Written exercise 1 — List each desktop environment or desktop shell that the post on Gnome 3 names.

Page text —
After using the behated Unity for too much time I decided to give Gnome3.2 another chance; last time I tried I couldn’t get my cheap integrated Radeon 3000 graphic card to work with all the rendering gnome-shell requires, so I had to pick one of Gnome “classic” or Unity2D. The latter is a little less ugly, albeit suffering from too much rigidity in what you can customize and what you cannot. I tried to like it, I really did, but working with the left dash bar is painful to me.
So, after installing the latest catalyst drivers (12.1) from ATI I’ve been able to use Gnome3, and after tweaking it hard with several extensions (nice system, by the way, but maybe support for browsers other than firefox would help) I now have a desktop that I kinda like. It’s sad that I used to like Gnome2 better, though.
Not speaking of its slow responsiveness (I admit my GPU is no monster, but my PC is 10 months old, so I’d expect it to run whatever window manager… heck, it runs KDE 4 just fine!), what I find astonishing is its instability. Every now and again, gnome-shell screws up for whatever reason, and all window controls are gone, top bar and the gnome-shell itself as well. Switching to another tty
with Ctrl+Alt+F1
and logging in with my user to killall gnome-shell
is not helping since the gnome-shell
process lies in the other session that I’m therefore forced to kill, restarting the gdm
process.
At first I used this little hack from phreaknerd’s blog: you schedule a script for automatic execution that checks whether a “delete me if you want to restart gnome-shell” file exists every 15 seconds (so the routine was like: gnome-shell dies, switch to tty1
, login, rm polled file
, logout, Ctrl+Alt+F7
back to graphic session, wait for the script to find out).

Written exercise 2 — Put the entries into a Markdown table with the columns Row and Line. Start with the first line of the entries and continue through the line containing "(x=1064, y=129)". Number each row and leave out blank lines.

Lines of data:
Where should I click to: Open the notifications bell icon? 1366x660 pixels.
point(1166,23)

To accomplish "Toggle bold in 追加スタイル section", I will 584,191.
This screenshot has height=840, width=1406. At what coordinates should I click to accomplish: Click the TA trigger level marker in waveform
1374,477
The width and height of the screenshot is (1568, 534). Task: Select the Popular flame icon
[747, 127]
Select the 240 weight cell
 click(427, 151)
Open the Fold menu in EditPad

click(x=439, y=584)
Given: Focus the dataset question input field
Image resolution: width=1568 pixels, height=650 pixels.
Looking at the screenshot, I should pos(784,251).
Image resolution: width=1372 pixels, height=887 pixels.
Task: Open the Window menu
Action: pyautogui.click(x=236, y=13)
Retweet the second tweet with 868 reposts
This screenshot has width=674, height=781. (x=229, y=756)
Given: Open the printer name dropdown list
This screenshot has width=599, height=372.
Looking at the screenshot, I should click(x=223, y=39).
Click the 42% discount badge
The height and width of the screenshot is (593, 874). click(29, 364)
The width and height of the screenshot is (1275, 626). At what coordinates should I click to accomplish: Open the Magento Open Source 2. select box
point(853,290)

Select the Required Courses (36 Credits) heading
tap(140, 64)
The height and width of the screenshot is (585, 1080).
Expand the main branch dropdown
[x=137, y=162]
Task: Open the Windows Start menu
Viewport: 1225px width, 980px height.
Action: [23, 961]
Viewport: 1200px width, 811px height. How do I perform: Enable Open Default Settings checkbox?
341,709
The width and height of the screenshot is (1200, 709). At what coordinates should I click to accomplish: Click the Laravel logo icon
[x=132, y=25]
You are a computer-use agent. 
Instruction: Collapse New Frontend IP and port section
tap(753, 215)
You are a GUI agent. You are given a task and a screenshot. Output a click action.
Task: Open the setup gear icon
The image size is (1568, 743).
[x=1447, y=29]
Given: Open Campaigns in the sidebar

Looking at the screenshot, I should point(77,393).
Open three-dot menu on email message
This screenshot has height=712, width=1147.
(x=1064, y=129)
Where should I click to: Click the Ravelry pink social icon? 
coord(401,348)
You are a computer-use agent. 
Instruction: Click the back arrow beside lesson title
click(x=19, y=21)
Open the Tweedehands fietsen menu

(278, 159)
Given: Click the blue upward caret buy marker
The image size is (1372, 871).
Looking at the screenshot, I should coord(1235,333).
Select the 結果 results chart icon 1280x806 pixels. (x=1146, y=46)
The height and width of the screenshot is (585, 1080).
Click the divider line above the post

Complete response 1 —
- Unity
- Gnome 3 (Gnome3.2)
- Gnome "classic"
- Unity2D
- Gnome2
- KDE 4

Complete response 2 —
| Row | Line |
|---|---|
| 1 | Where should I click to: Open the notifications bell icon? 1366x660 pixels. |
| 2 | point(1166,23) |
| 3 | To accomplish "Toggle bold in 追加スタイル section", I will 584,191. |
| 4 | This screenshot has height=840, width=1406. At what coordinates should I click to accomplish: Click the TA trigger level marker in waveform |
| 5 | 1374,477 |
| 6 | The width and height of the screenshot is (1568, 534). Task: Select the Popular flame icon |
| 7 | [747, 127] |
| 8 | Select the 240 weight cell |
| 9 |  click(427, 151) |
| 10 | Open the Fold menu in EditPad |
| 11 | click(x=439, y=584) |
| 12 | Given: Focus the dataset question input field |
| 13 | Image resolution: width=1568 pixels, height=650 pixels. |
| 14 | Looking at the screenshot, I should pos(784,251). |
| 15 | Image resolution: width=1372 pixels, height=887 pixels. |
| 16 | Task: Open the Window menu |
| 17 | Action: pyautogui.click(x=236, y=13) |
| 18 | Retweet the second tweet with 868 reposts |
| 19 | This screenshot has width=674, height=781. (x=229, y=756) |
| 20 | Given: Open the printer name dropdown list |
| 21 | This screenshot has width=599, height=372. |
| 22 | Looking at the screenshot, I should click(x=223, y=39). |
| 23 | Click the 42% discount badge |
| 24 | The height and width of the screenshot is (593, 874). click(29, 364) |
| 25 | The width and height of the screenshot is (1275, 626). At what coordinates should I click to accomplish: Open the Magento Open Source 2. select box |
| 26 | point(853,290) |
| 27 | Select the Required Courses (36 Credits) heading |
| 28 | tap(140, 64) |
| 29 | The height and width of the screenshot is (585, 1080). |
| 30 | Expand the main branch dropdown |
| 31 | [x=137, y=162] |
| 32 | Task: Open the Windows Start menu |
| 33 | Viewport: 1225px width, 980px height. |
| 34 | Action: [23, 961] |
| 35 | Viewport: 1200px width, 811px height. How do I perform: Enable Open Default Settings checkbox? |
| 36 | 341,709 |
| 37 | The width and height of the screenshot is (1200, 709). At what coordinates should I click to accomplish: Click the Laravel logo icon |
| 38 | [x=132, y=25] |
| 39 | You are a computer-use agent.  |
| 40 | Instruction: Collapse New Frontend IP and port section |
| 41 | tap(753, 215) |
| 42 | You are a GUI agent. You are given a task and a screenshot. Output a click action. |
| 43 | Task: Open the setup gear icon |
| 44 | The image size is (1568, 743). |
| 45 | [x=1447, y=29] |
| 46 | Given: Open Campaigns in the sidebar |
| 47 | Looking at the screenshot, I should point(77,393). |
| 48 | Open three-dot menu on email message |
| 49 | This screenshot has height=712, width=1147. |
| 50 | (x=1064, y=129) |